Abstract
Being Ma lives at the nexus of ma and the lived body.1 Ma concept of space-time permeates
traditional forms of Japanese Fine Arts.2 The essence of ma reappeared in the contemporary Butoh
dance philosophy, and through it migrated as a spatial temporal perspective adopted by a number of
movement art practitioners outside of Japan. Being Ma aims to describe a conceptual space-time as
experienced in its relationship with the artistic intent of a moving body.
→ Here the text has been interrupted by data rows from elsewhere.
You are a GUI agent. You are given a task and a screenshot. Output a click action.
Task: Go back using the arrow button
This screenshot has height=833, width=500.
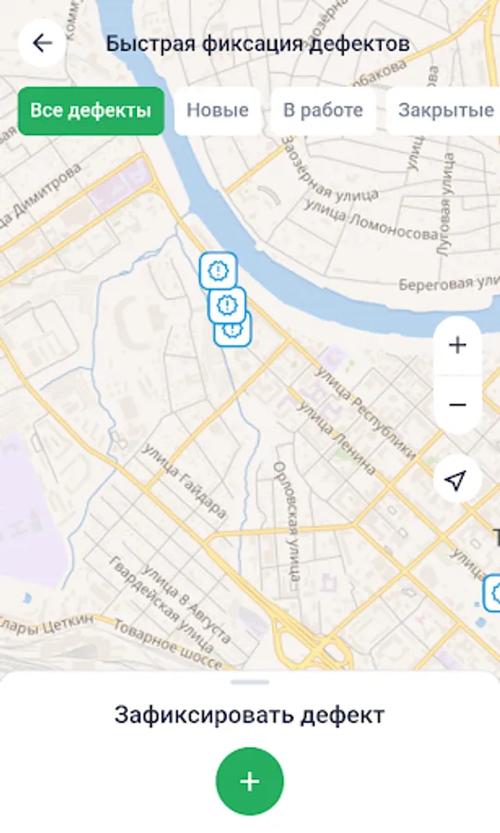coord(42,43)
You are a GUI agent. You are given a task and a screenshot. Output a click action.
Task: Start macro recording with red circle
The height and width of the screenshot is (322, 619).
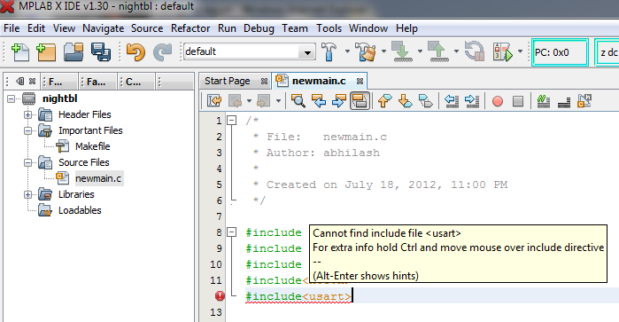(x=498, y=101)
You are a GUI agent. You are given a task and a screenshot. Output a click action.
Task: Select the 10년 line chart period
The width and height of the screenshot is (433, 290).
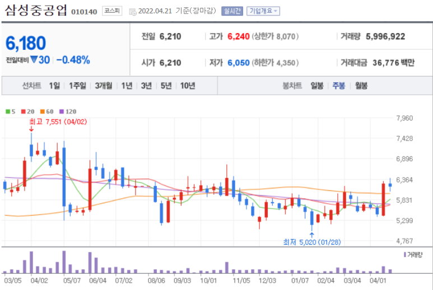(187, 86)
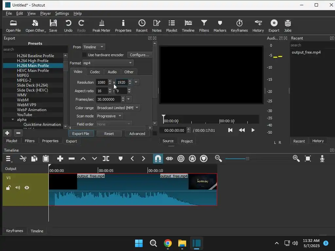Click the Export File button
Viewport: 335px width, 251px height.
coord(80,134)
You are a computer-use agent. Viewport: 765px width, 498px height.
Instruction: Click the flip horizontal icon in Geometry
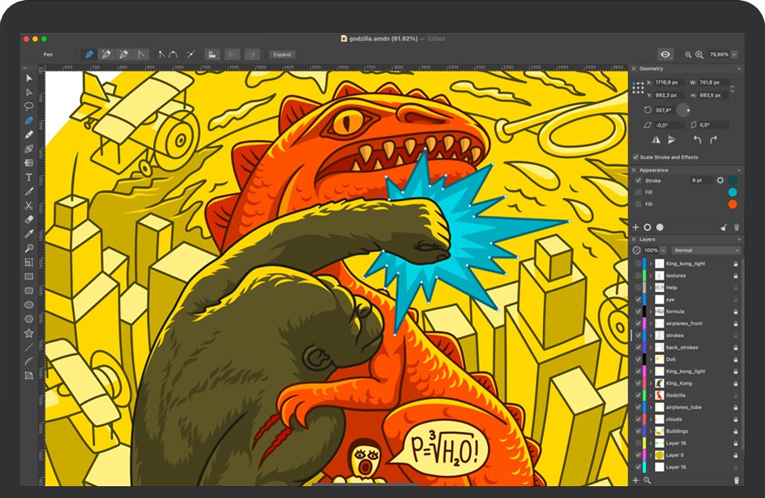[656, 140]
Having chosen to study a Japanese concept through the practice of North American movement
art practitioners, I come across issues of translation and issues of movement approaches – or, stylistic
forms of action. Of the many artistic expressions using the lived body paradigm, this paper addresses
the experience of movement through the cases studies of Butoh dance-theatre, Somatic practice, and
Durational Performance Art. These forms necessitate awareness of movement, which makes them great
pilots for observation, description and analysis. Therefore, Being Ma looks at the experiential
phenomenon of embodied translation in the action of dancing/performing a movement. In this paper,
I will define the term trans-acting, describe how ma trans-acts the dancing body, and illustrate its
implication in movement performance art.
The process approach is fundamental in following the logical flow leading to the body-as-event
qualifying the ma principle discussed in this paper. Ma is a contributory rather than a known or a
delimiting principle. The study of ma augments the study of the philosophy of dance/movement as
agent of cultural knowledge production.